**MATERIAL PROVIDED**
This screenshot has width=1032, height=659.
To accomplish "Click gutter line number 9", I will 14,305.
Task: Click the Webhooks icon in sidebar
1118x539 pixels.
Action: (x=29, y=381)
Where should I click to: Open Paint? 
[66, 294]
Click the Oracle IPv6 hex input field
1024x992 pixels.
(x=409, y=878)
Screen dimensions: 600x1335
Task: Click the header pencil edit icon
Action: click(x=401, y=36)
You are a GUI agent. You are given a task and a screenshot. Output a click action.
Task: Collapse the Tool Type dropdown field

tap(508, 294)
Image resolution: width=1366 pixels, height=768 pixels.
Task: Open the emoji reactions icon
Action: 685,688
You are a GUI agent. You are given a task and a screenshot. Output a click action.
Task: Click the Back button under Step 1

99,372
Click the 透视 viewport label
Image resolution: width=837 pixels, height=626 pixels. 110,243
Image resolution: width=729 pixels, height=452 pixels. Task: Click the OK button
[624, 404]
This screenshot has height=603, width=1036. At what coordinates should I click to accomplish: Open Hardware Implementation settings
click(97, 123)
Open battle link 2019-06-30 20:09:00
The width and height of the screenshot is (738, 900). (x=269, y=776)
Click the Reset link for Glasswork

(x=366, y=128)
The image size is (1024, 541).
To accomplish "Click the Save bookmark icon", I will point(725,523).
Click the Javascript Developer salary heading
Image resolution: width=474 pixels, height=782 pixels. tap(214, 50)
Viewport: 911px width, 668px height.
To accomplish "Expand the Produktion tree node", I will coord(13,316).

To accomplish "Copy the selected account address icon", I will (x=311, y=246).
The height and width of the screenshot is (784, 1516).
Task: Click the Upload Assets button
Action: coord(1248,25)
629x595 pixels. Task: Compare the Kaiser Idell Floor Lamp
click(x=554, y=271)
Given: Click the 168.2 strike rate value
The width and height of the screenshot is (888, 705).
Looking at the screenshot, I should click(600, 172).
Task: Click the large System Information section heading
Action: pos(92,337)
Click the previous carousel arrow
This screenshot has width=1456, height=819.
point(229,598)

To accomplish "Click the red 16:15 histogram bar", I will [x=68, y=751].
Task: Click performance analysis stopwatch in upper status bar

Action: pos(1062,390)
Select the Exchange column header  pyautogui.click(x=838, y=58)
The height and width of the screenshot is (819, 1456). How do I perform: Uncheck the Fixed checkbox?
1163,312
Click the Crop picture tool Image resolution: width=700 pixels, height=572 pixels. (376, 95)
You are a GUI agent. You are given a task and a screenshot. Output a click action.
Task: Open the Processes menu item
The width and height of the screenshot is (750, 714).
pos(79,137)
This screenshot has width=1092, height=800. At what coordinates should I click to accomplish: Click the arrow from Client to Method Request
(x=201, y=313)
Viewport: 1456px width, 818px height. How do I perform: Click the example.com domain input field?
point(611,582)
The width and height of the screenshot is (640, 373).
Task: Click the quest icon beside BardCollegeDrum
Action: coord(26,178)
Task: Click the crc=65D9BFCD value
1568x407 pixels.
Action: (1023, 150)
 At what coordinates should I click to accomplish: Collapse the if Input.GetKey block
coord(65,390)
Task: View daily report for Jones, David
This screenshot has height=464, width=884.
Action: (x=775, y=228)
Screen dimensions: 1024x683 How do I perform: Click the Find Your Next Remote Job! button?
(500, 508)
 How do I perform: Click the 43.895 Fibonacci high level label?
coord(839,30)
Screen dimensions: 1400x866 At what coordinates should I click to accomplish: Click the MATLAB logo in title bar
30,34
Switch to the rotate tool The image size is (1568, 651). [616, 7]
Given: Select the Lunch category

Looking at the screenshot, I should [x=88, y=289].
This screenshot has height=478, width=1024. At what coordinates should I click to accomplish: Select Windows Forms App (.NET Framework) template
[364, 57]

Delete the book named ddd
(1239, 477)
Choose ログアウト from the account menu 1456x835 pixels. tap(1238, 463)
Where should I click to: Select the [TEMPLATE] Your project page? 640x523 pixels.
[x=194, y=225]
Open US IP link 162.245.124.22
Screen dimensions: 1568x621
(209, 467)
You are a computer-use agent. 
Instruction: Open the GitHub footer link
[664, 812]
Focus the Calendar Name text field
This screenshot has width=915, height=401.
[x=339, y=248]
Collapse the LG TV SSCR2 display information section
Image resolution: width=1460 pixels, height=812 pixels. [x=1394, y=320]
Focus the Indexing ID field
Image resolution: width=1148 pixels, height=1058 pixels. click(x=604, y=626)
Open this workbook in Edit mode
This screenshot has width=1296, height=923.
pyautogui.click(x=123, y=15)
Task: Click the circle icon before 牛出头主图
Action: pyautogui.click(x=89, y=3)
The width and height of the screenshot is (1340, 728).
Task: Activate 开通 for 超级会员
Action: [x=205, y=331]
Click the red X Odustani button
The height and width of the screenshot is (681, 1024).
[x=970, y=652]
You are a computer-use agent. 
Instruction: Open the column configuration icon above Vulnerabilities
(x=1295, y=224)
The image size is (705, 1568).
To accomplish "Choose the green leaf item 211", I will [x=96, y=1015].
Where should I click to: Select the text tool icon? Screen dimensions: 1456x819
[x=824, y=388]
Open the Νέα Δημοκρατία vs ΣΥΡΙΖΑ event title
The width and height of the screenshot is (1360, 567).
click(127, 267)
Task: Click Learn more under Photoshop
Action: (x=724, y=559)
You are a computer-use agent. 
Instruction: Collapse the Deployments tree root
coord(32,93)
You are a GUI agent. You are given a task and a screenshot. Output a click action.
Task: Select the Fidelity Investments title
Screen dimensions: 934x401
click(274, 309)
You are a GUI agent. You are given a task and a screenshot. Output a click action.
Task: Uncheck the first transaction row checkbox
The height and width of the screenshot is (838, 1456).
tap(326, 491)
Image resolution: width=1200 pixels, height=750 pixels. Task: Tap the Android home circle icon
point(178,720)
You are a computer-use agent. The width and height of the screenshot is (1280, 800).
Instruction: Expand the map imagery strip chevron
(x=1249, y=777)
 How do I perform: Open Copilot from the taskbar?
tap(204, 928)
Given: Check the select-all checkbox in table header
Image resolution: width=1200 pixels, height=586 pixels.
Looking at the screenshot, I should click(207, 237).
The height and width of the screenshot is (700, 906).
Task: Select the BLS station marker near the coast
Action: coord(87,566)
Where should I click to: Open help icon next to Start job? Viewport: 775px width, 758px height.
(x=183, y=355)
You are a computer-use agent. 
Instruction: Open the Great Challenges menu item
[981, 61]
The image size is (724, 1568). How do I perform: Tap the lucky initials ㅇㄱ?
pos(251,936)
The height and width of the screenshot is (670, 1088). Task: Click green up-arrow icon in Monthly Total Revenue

**PROBLEM TO WORK ON**
Copy out the records exactly as they appear, everything from the line containing "Delete the book named ddd" down to the line containing "[x=339, y=248]", with both of those lines included.

**FINAL RESULT**
Delete the book named ddd
(1239, 477)
Choose ログアウト from the account menu 1456x835 pixels. tap(1238, 463)
Where should I click to: Select the [TEMPLATE] Your project page? 640x523 pixels.
[x=194, y=225]
Open US IP link 162.245.124.22
Screen dimensions: 1568x621
(209, 467)
You are a computer-use agent. 
Instruction: Open the GitHub footer link
[664, 812]
Focus the Calendar Name text field
This screenshot has width=915, height=401.
[x=339, y=248]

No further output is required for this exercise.